The timing matters. Across Switzerland, public bodies are under pressure to reduce data-infrastructure costs after the federal government's renewed push for administrative efficiency ahead of next year's budget cycle. Zurich's archives are not alone: the Swiss Federal Archives in Bern flagged similar duplication issues in its 2025 annual report. But the city's scale — and the volume of material digitised during the Covid-era rush to bring collections online — makes the Zurich case particularly instructive.
How the Duplication Problem Grew
The root cause is straightforward. Between 2019 and 2023, at least four separate institutions — the Stadtarchiv, the Zentralbibliothek Zürich on Zähringerplatz, the Museum für Gestaltung in Aussersihl, and the Baugeschichtliches Archiv — ran independent digitisation drives, often scanning the same periodicals, maps and photograph collections without cross-checking against each other's holdings. Each institution stored files under different naming conventions, making automated deduplication difficult until now.
The new programme uses perceptual-hash matching software to compare image files across institutional databases, flagging near-identical copies regardless of filename or metadata. Files confirmed as exact or near-exact duplicates are not immediately deleted; they are tagged, logged, and a single canonical version is designated before the redundant copies are archived offline. The process is designed to protect against accidental loss — a concern raised repeatedly by historians who use the Zentralbibliothek's reading rooms on Zähringerplatz for newspaper research.
Storage is not a trivial expense. High-resolution archival images — typically scanned at 400 dpi or above to meet preservation standards — run to several megabytes each. At 340,000 duplicates, preliminary estimates suggest the city is carrying between 1.5 and 2 terabytes of directly redundant data, at a recurring annual infrastructure cost that one internal budget document cited in Tuesday's briefing put at roughly CHF 80,000 per year across affected systems. That figure is expected to fall substantially once the replacement cycle is complete, with a target completion date of the first quarter of 2027.

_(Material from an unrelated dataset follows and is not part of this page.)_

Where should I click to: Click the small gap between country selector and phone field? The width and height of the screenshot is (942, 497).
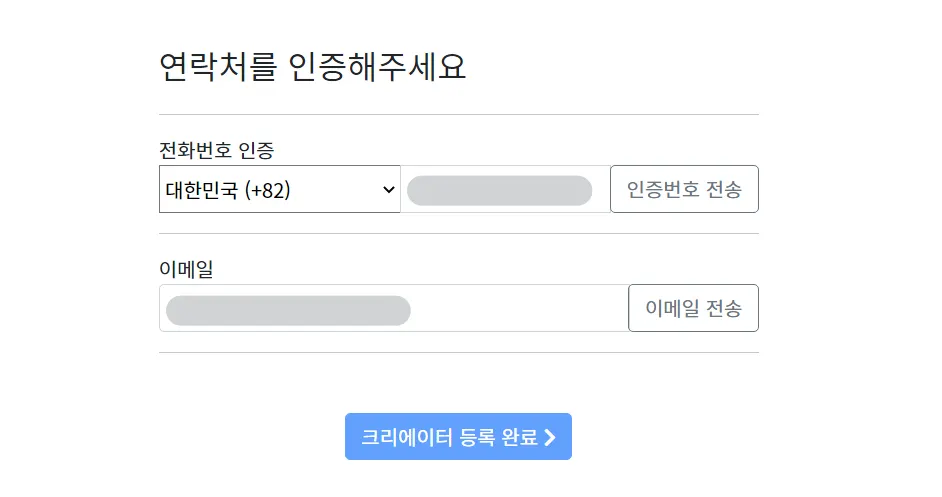(x=401, y=190)
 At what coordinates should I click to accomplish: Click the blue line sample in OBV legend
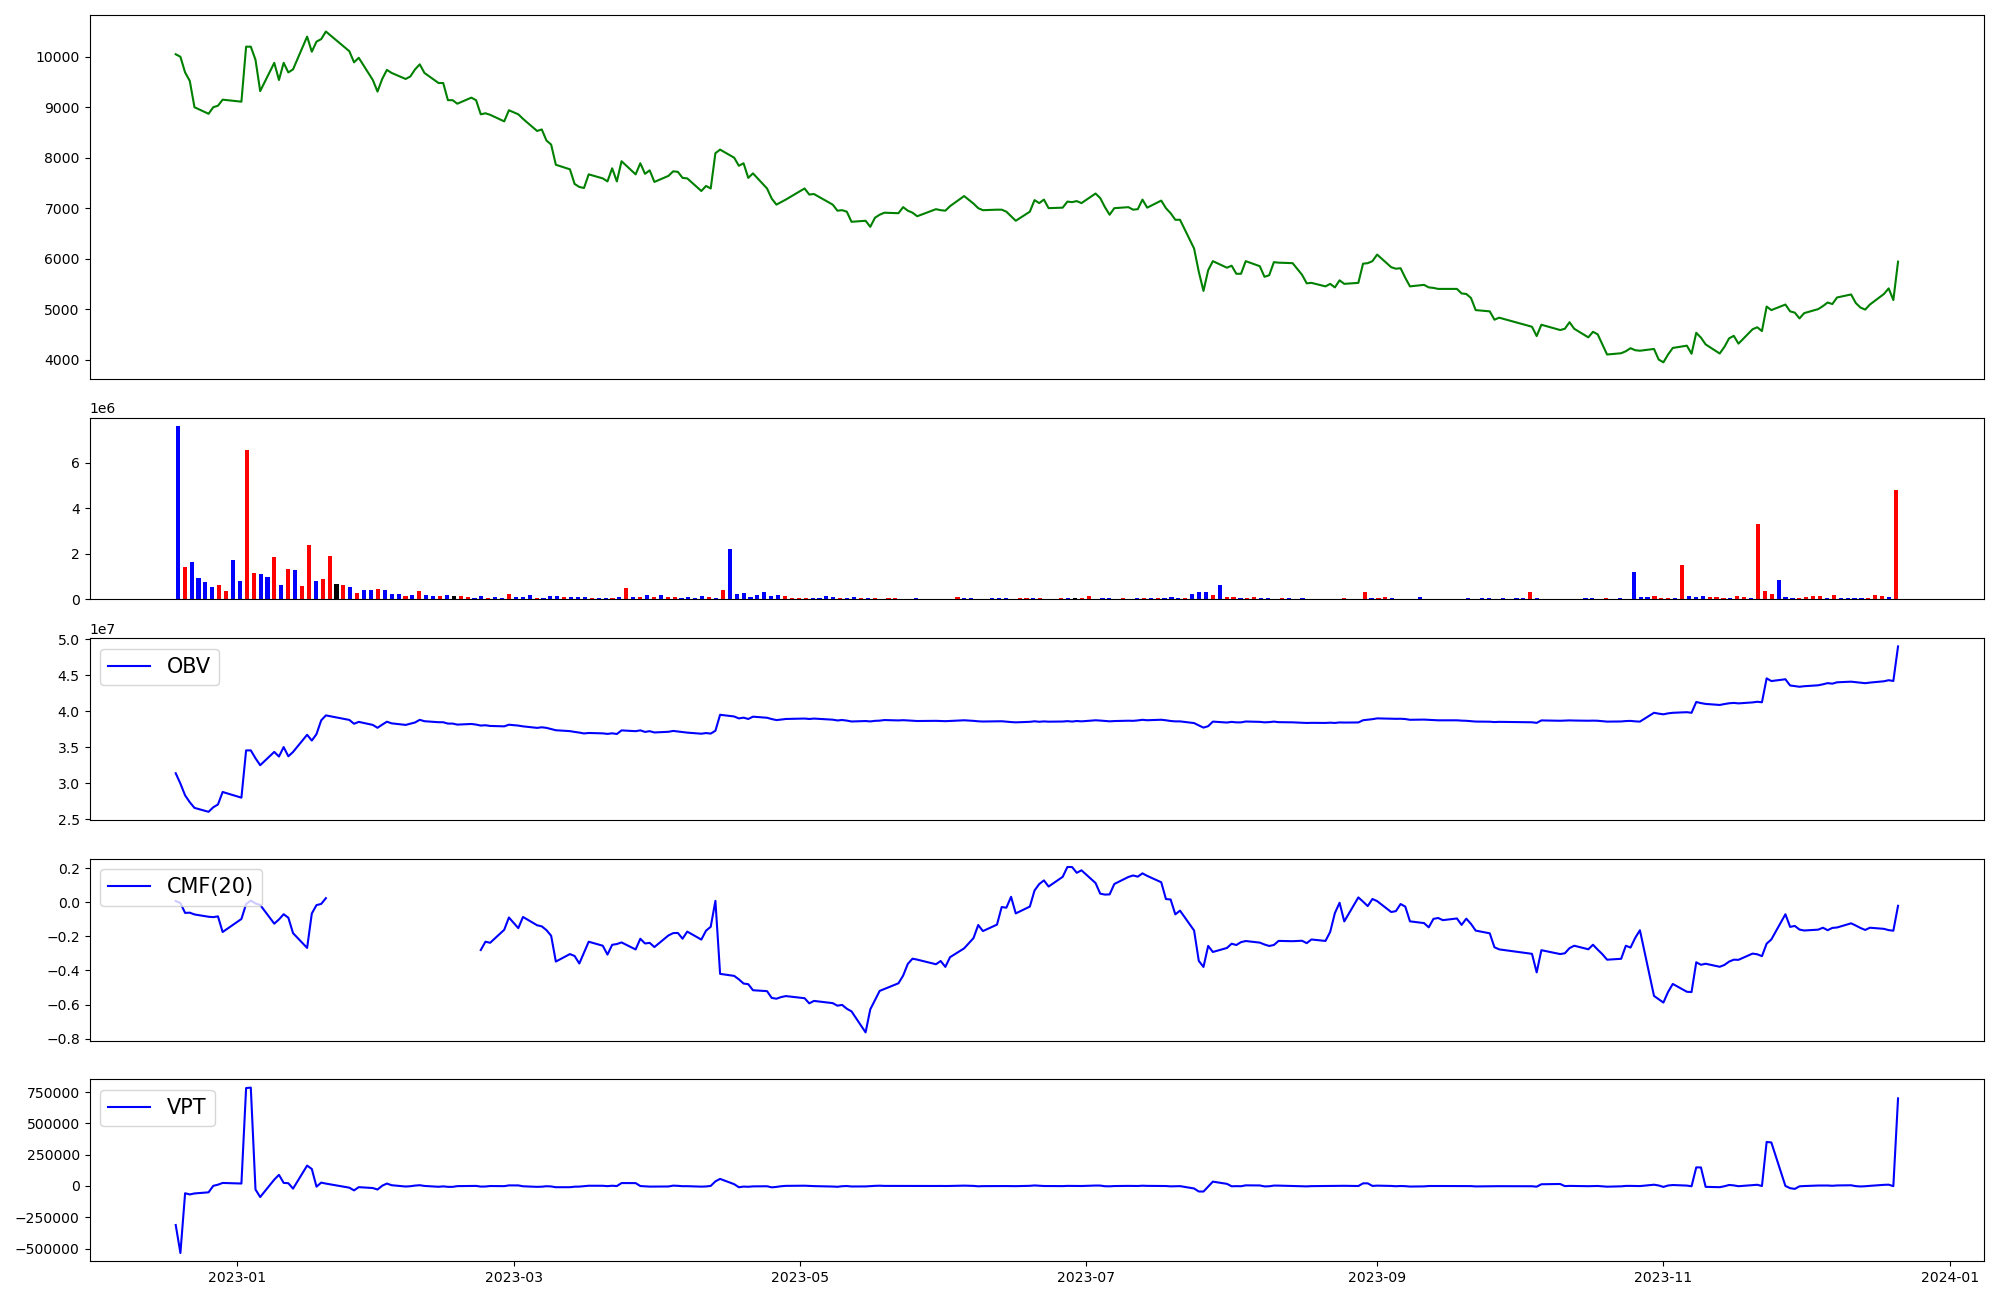(129, 666)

What Researchers and the Public Can Expect
For ordinary users of Zurich's digital portals — including the e-periodica platform and the city's own online photograph collection — the most immediate practical change will be improved search accuracy. Duplicate entries have long cluttered search results, particularly for historical images of Zürich-West and the old Industriequartier, where multiple institutions hold overlapping photographic records from the late nineteenth and early twentieth centuries.
ETH Zürich's Chair of Information Science has been involved in advising on the deduplication methodology, and the project is being tracked as a potential model for other Swiss cantons. Researchers working on urban history projects at the ETH main building on Rämistrasse have noted that cleaner metadata will directly improve the reliability of machine-learning tools being trained on archival image sets.
The programme is also relevant to the broader Swiss data-governance debate. Under the revised Federal Act on Data Protection, which came into force in September 2023, public bodies face stricter obligations around data accuracy and proportionality — storing multiple redundant copies of the same public-record image sits awkwardly with those principles, even if it is not a direct violation.
Residents and researchers who notice missing or altered catalogue entries in the city's online collections over the coming months should check the Stadtarchiv's published change log, updated fortnightly, before assuming material has been removed. The programme's coordinators say no publicly accessible image will be taken offline without a verified replacement entry in the canonical database — a process they expect to take until at least March 2027 to complete in full.